但杨大夫是有这个资格的。他是资深主治医师,在创伤外科又待了数年,他要是肯实心地帮着石主任,石主任肩上的胆子自然会轻松一点儿。
“好好,我会的。”杨大夫连声答应。
*
“现在咱们科里有63张床位,监护室剔除不算,常规床位是60张。我的意见是这么分:我、老杨、小潘,还有郑强你这个住院总,每人九张床。然后小黄、小覃、小何,你们仨每人八张床。你们觉得怎么样?”
“好。”
一串的肯定声音。
杨卫国压着自己没说出来覃璋和何勇能不能管好8张床的疑问。他决心多去看何勇,至于覃璋,那小子敢冒头,他就得有可能会栽跟头的准备。
“小郑,你一会儿把床位重新调整了,现有的这些住院患者平均分配给每个人。原则上还是继续管自己现有的患者。”
“是。”郑大夫很恭谨地回答。
“老杨,你手上的患者要交出来部分了,不拘是胸外还是泌尿的。咱们科现在只有不到四十个患者,每人先只管五、六个了。”
“好。”杨大夫答应的也非常痛快。
“小郑,你记得把再收患者分派管床大夫的排序,也按我才说的这个次序来,白纸黑字写好了,交给护士长,让责任班护士按照次序分,不准任何人挑病种、挑患者。”
“是。”
石主任满意地立下新规矩。看众人都没有反对意见,他继续布置工作:“咱们科里现在的7个实习生,按照实习计划的要求,是两周在胸外科实习,两周在泌尿外科,还有两周的时间要去十一楼神经外科。他们十个人怎么轮转,小郑你找李敏按前例来办。但专科上课,不管在实习什么内容,十个学生要一起听。这个工作你要做好。”
“是。”
“行啦,今早我就说到这里。就一个要求:咱们每个人都要认真带教,薪火传承,不容含糊。潘志,你推患者,我先去手术室了。”
“是。”
“小苗,你和实习生”石主任一下子没记起来自己带的那个实习生的名字,只好用手一指,说:“你俩一会儿跟着潘大夫去手术室。”
“是。”
一串的“是”,这样的回答,让石主任心满意足。自己舍弃金州医学院附院来省院,不就是为了有自己的独立王国吗?他志得意满、踌躇满志地昂首往手术室去了。
在他身后的办公室,潘志喊着苗粤生、带着两个实习生,喊处置班的护士给亟待手术的患者术前用药,准备平车推患者去手术室;
杨大夫、小黄开始跟郑大夫商量床位;覃璋、何勇还有五个实习生,站在离三人稍远的地方等结果。
反正分哪个患者,对覃璋、何勇来说都是新的。而且石主任已经要求住院总排出收新患者的管床次序,那以后能管到什么病种,就全看天意了。
如此分配床位、建立新入院患者的分派次序,这对新人是最公平的一种做法。石主任的坦荡让所有人敬佩不已。
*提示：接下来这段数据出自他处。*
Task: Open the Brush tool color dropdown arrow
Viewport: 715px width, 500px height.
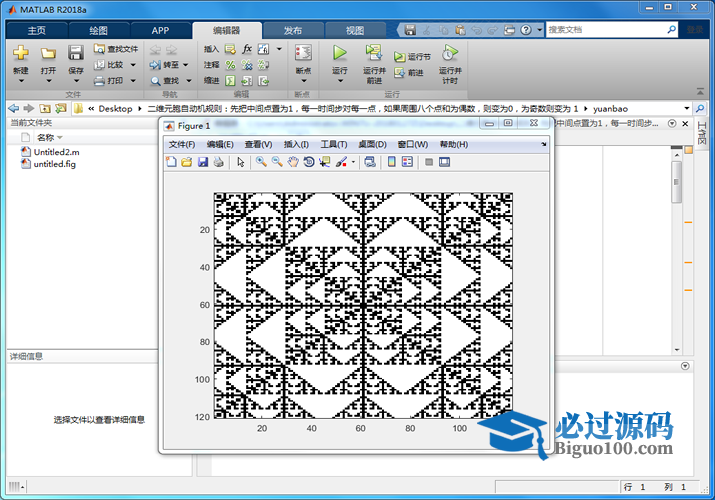Action: 353,162
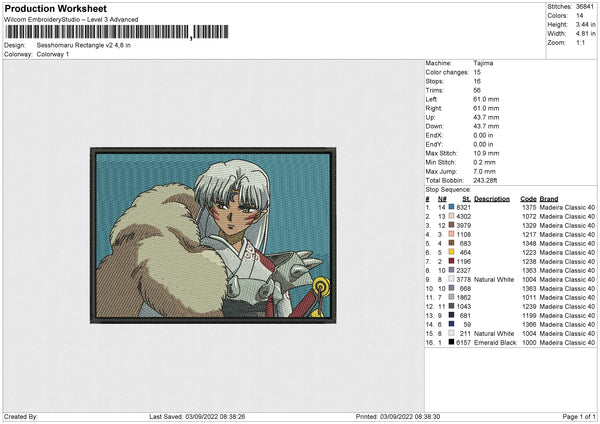Click the Code column header
The width and height of the screenshot is (600, 424).
[528, 198]
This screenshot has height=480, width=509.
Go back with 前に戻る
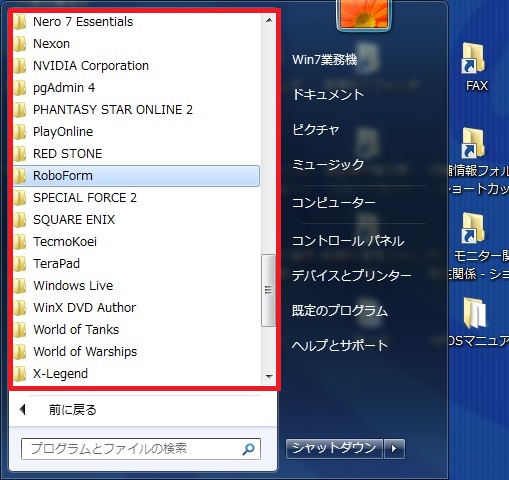pyautogui.click(x=73, y=410)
那五个实习生聚集在一起,实际上是分了两伙,三个金州医学院的,两个临海医学院的,陌生感让他们拘束。石主任一言堂定下所有事儿的风格,也让他们敬佩和向往。
胸外科的石主任太帅了。
*
胸外科今天上午只有一台手术,是潘志的患者。术者是石主任,一助是潘志,潘志带的学生要跟着管床,自然他也能上台了。剩下的是苗粤生和石主任带的那个学生。
石主任下指令:“小苗刷手去消毒。”
这么安排也合情合理,苗粤生是轮转大夫。至于石主任自己带的实习生,进科第一天能进手术室参观手术,嗯,也不错了。
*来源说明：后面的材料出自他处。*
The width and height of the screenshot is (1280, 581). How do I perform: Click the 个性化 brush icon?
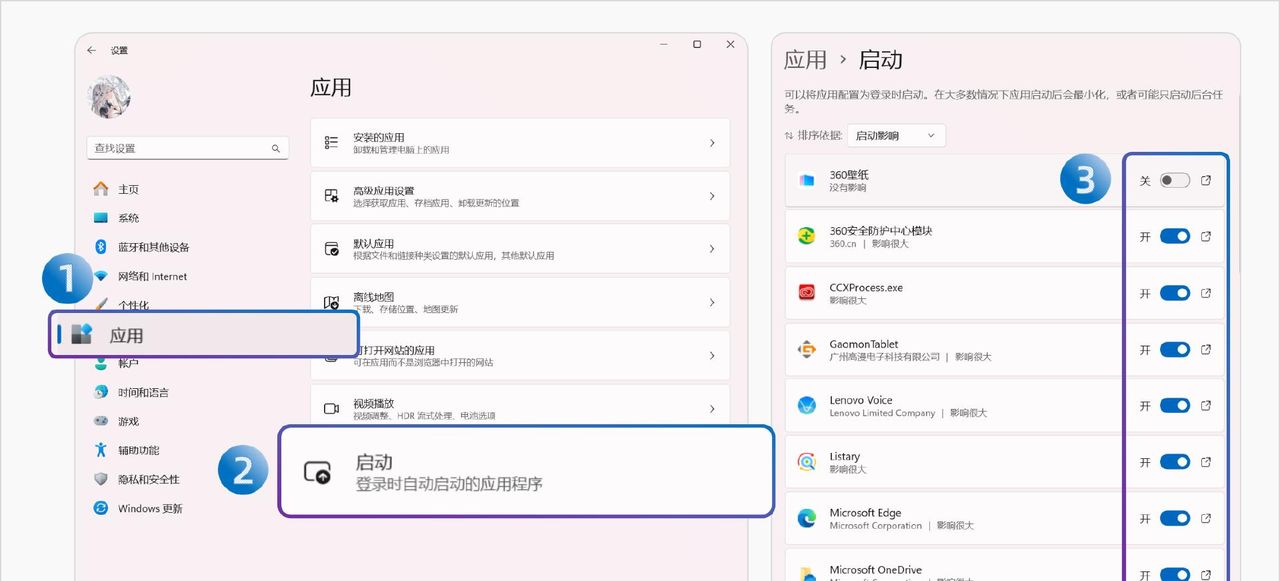(x=101, y=305)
跟着石主任的学生,被潘志安顿去角落里站着。“你站在这儿看苗大夫的消毒动作,不至于碍事。在手术室里不碍事,是最基础的要求。”
那学生连连点头,想说自己有省院印刷的外科实习手册,但潘志已经带着他自己要管的实习生走了。
潘志边走边叮嘱自己带的实习生:“你跟紧我,我做什么你跟着做什么。就一个要求:多用眼睛看,有问题等回去了问我,别在手术台上碍事儿。”
“是。潘老师。”
石主任见潘志进了手术室,就先把俩实习学生安顿好,眼里就带上了满意。他双手抱肘认真地去看阅片器上插着的ct片,冷不防肩膀被拍了一下。
“老石,你相面啊。”开口说话的是梁主任。
石主任回头,见梁主任笑眯眯地站在自己的身后,他的儿子小石头站在距离梁主任两步远的地方,侧脸在看苗粤生消毒。
这傻孩子,那位置能站吗?果然在外地教学点实习不行啊。不论新人还是老主任了,就是陈院长站在那儿,也得被来回走动、忙着干活的巡台护士吃哒。